ゲームの腕を競い合う新しいスポーツ「eスポーツ」が若い世代を中心に世界中で大流行していますが、その中でも特に人気の高いeスポーツジャンルが「FPS」です。 FPSが人気の理由は、ゲーム性の面白さはもちろんのこと、様々なタイトルがリリースされていて選択肢が多い点にもあります。

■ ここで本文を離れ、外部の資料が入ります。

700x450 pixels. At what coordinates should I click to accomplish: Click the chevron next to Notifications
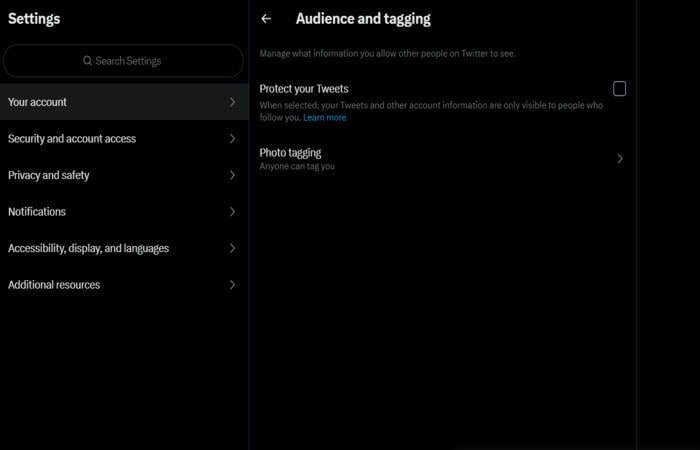[x=232, y=212]
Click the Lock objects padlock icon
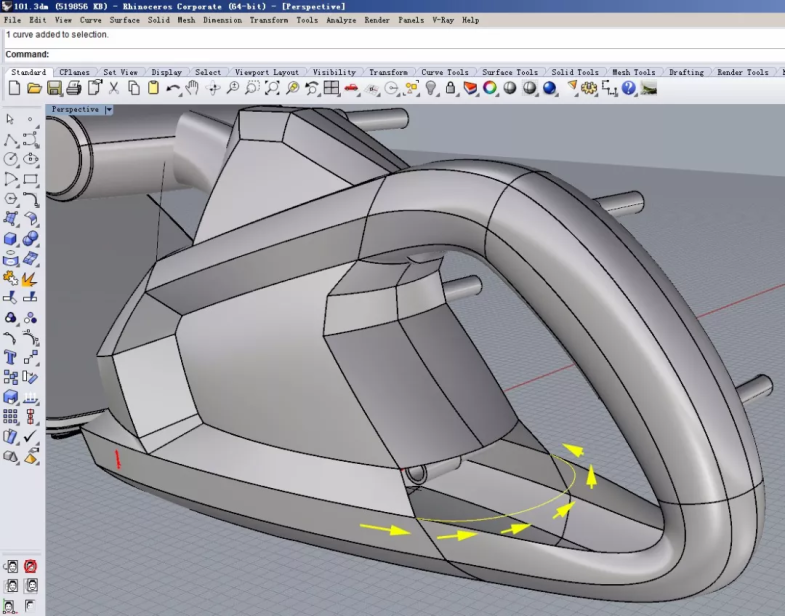785x616 pixels. 451,88
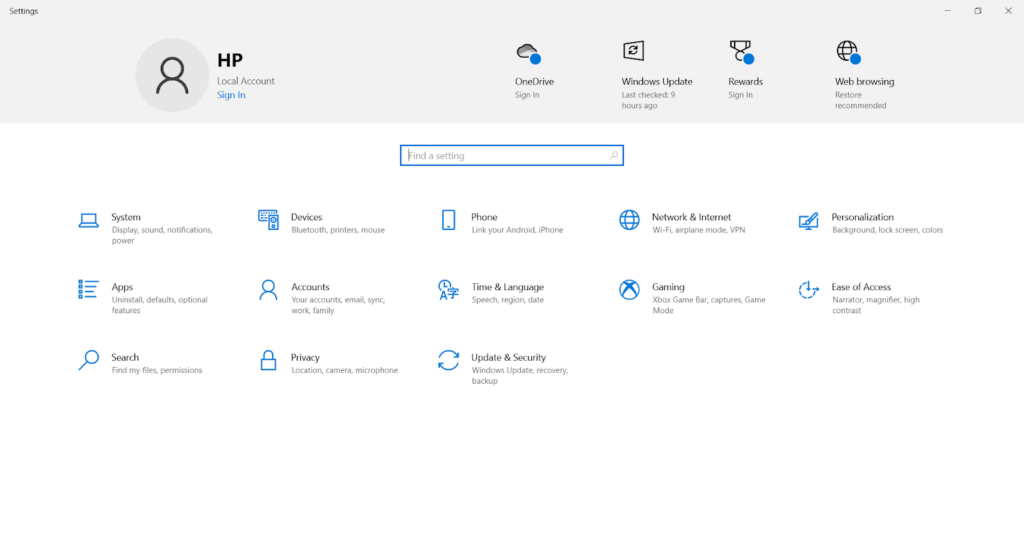
Task: Open Ease of Access icon
Action: [x=808, y=289]
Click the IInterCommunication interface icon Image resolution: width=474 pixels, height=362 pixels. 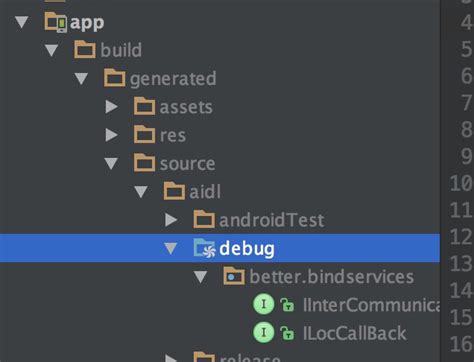click(x=264, y=304)
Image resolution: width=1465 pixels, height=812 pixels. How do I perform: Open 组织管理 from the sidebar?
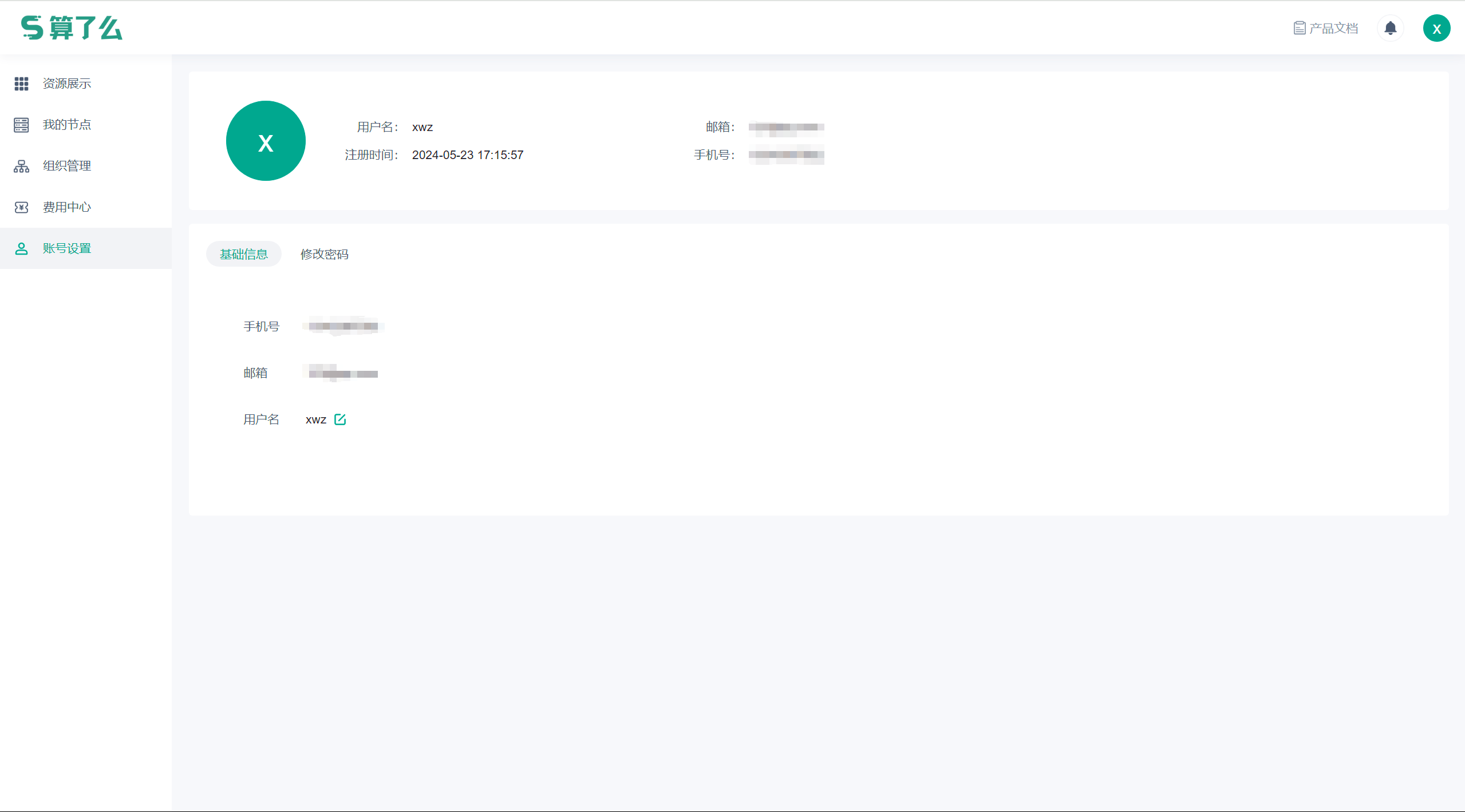tap(67, 166)
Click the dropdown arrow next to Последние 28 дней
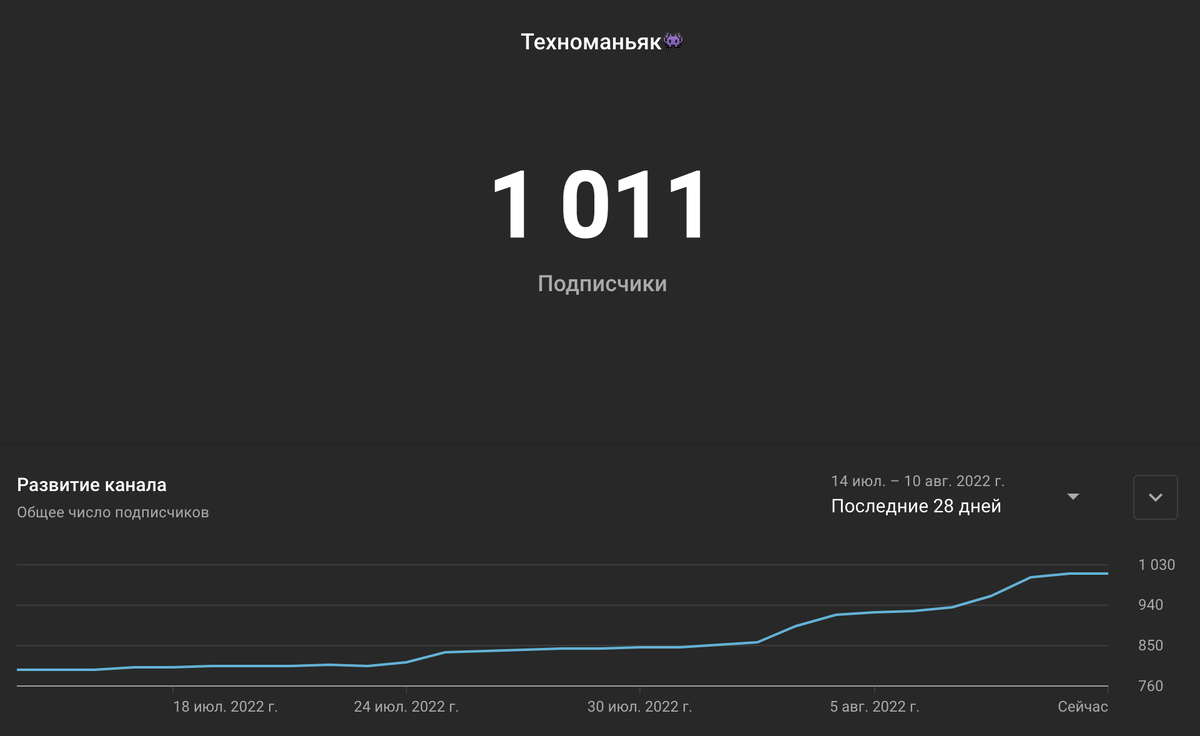The height and width of the screenshot is (736, 1200). tap(1073, 497)
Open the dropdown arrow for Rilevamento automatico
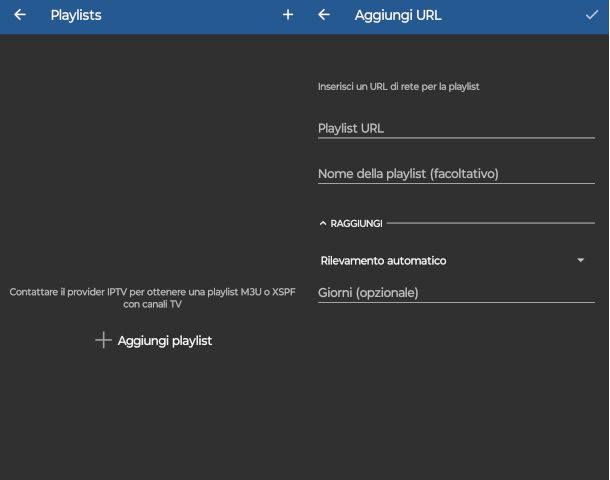Viewport: 610px width, 480px height. coord(581,261)
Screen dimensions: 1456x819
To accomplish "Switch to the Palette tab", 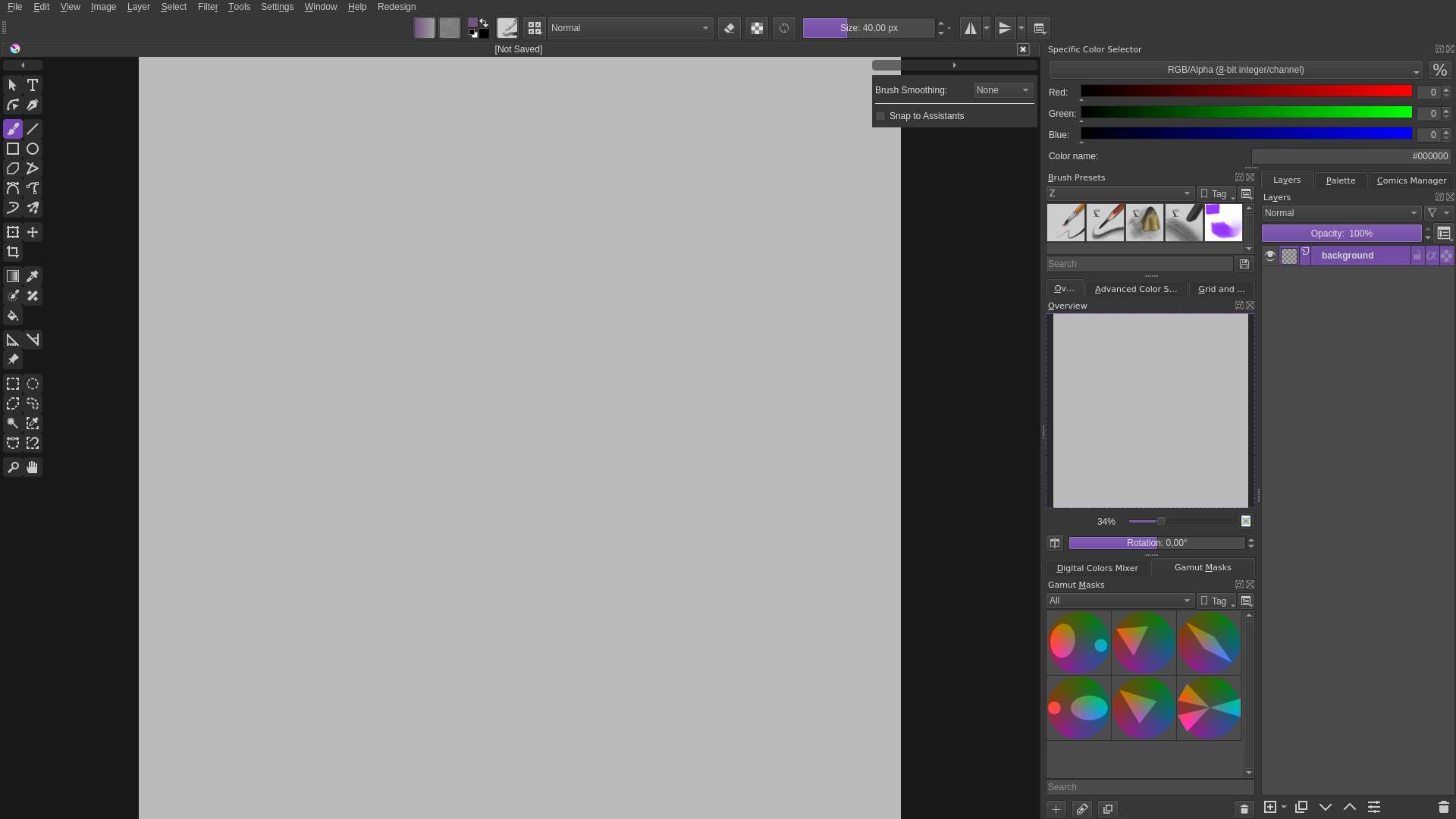I will [x=1340, y=180].
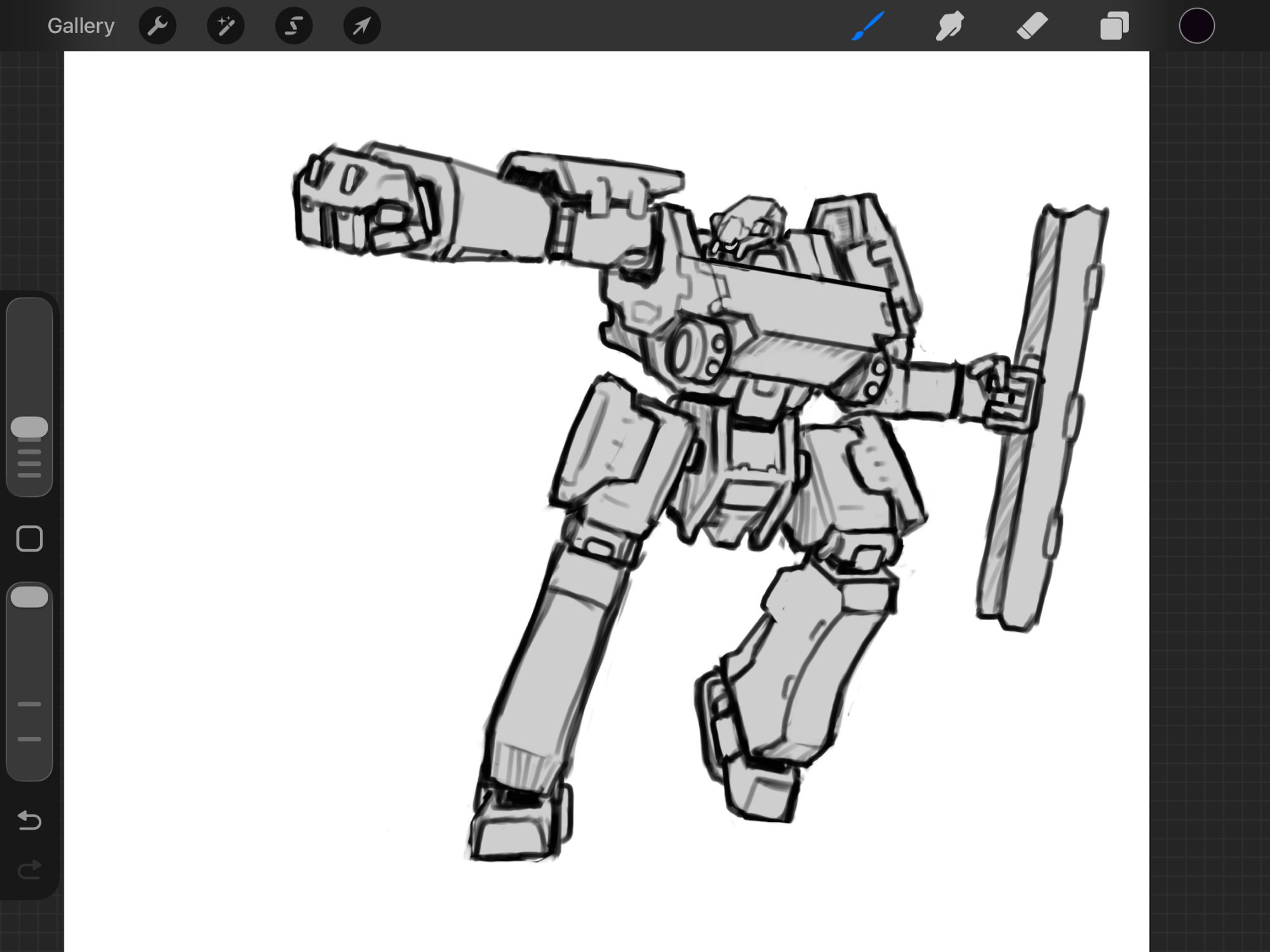This screenshot has width=1270, height=952.
Task: Open the Adjustments magic wand menu
Action: (x=225, y=26)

しかし、多くの選択肢は時として、どれをプレイするか迷ってしまう原因にもなります。 特にFPS初心者の方には、どのタイトルが自分に合っているかを判断するのが難しいかもしれません。 そこでこの記事では、数あるタイトルの中でも特におすすめのFPSゲームを10個厳選して紹介します。 FPSに興味がある方や、これから始めてみたいという方はぜひ参考にしてみてください。
「FPS」とはどのようなゲーム?
まずは、FPSとはどのようなゲームジャンルなのか詳しく解説します。
ファースト・パーソン・シューティングの略
FPSはファースト・パーソン・シューティング(First Person Shooting)の略称で、海外ではファースト・パーソン・シューター(First Person Shooter)と呼ばれることもあります。ファースト・パーソンには「一人称視点」という意味があり、FPSとは画面上のキャラクターを本人の視点(一人称視点)で操作する3Dシューティングゲームのことを指します。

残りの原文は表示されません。